Directions: Arrange every row below as a Markdown table with a No. column holding the row's number and a Text column holding the row itself. Leave out blank lines.

Material for this exercise:
+++++
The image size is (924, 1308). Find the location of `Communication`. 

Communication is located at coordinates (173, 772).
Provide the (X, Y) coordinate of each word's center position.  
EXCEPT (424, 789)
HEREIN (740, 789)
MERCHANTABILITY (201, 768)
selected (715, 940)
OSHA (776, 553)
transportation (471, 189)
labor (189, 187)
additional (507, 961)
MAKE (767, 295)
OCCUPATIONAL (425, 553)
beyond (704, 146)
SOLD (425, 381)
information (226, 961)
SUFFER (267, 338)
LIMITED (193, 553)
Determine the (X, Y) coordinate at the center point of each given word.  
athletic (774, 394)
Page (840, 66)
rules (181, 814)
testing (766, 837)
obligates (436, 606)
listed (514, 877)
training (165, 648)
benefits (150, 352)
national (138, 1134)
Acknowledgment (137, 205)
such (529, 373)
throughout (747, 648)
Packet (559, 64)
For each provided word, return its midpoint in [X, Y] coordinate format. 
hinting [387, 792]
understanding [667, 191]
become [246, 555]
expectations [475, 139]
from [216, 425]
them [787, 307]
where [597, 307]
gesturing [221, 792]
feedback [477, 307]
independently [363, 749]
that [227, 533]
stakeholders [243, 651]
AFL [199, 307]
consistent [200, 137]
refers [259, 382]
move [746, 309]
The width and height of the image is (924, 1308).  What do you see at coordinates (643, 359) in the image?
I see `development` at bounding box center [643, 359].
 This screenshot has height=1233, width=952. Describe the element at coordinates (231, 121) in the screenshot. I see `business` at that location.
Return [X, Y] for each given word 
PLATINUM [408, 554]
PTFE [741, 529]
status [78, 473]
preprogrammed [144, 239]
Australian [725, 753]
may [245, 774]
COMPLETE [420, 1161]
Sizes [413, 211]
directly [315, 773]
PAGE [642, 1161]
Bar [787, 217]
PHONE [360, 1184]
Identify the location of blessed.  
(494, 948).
+++++
Solution:
| No. | Text |
|---|---|
| 1 | The image size is (924, 1308). Find the location of `Communication`.  |
| 2 | Communication is located at coordinates (173, 772). |
| 3 | Provide the (X, Y) coordinate of each word's center position.   |
| 4 | EXCEPT (424, 789) |
| 5 | HEREIN (740, 789) |
| 6 | MERCHANTABILITY (201, 768) |
| 7 | selected (715, 940) |
| 8 | OSHA (776, 553) |
| 9 | transportation (471, 189) |
| 10 | labor (189, 187) |
| 11 | additional (507, 961) |
| 12 | MAKE (767, 295) |
| 13 | OCCUPATIONAL (425, 553) |
| 14 | beyond (704, 146) |
| 15 | SOLD (425, 381) |
| 16 | information (226, 961) |
| 17 | SUFFER (267, 338) |
| 18 | LIMITED (193, 553) |
| 19 | Determine the (X, Y) coordinate at the center point of each given word.   |
| 20 | athletic (774, 394) |
| 21 | Page (840, 66) |
| 22 | rules (181, 814) |
| 23 | testing (766, 837) |
| 24 | obligates (436, 606) |
| 25 | listed (514, 877) |
| 26 | training (165, 648) |
| 27 | benefits (150, 352) |
| 28 | national (138, 1134) |
| 29 | Acknowledgment (137, 205) |
| 30 | such (529, 373) |
| 31 | throughout (747, 648) |
| 32 | Packet (559, 64) |
| 33 | For each provided word, return its midpoint in [X, Y] coordinate format.  |
| 34 | hinting [387, 792] |
| 35 | understanding [667, 191] |
| 36 | become [246, 555] |
| 37 | expectations [475, 139] |
| 38 | from [216, 425] |
| 39 | them [787, 307] |
| 40 | where [597, 307] |
| 41 | gesturing [221, 792] |
| 42 | feedback [477, 307] |
| 43 | independently [363, 749] |
| 44 | that [227, 533] |
| 45 | stakeholders [243, 651] |
| 46 | AFL [199, 307] |
| 47 | consistent [200, 137] |
| 48 | refers [259, 382] |
| 49 | move [746, 309] |
| 50 | The width and height of the image is (924, 1308).  What do you see at coordinates (643, 359) in the image? |
| 51 | I see `development` at bounding box center [643, 359]. |
| 52 |  This screenshot has height=1233, width=952. Describe the element at coordinates (231, 121) in the screenshot. I see `business` at that location. |
| 53 | Return [X, Y] for each given word  |
| 54 | PLATINUM [408, 554] |
| 55 | PTFE [741, 529] |
| 56 | status [78, 473] |
| 57 | preprogrammed [144, 239] |
| 58 | Australian [725, 753] |
| 59 | may [245, 774] |
| 60 | COMPLETE [420, 1161] |
| 61 | Sizes [413, 211] |
| 62 | directly [315, 773] |
| 63 | PAGE [642, 1161] |
| 64 | Bar [787, 217] |
| 65 | PHONE [360, 1184] |
| 66 | Identify the location of blessed.   |
| 67 | (494, 948). |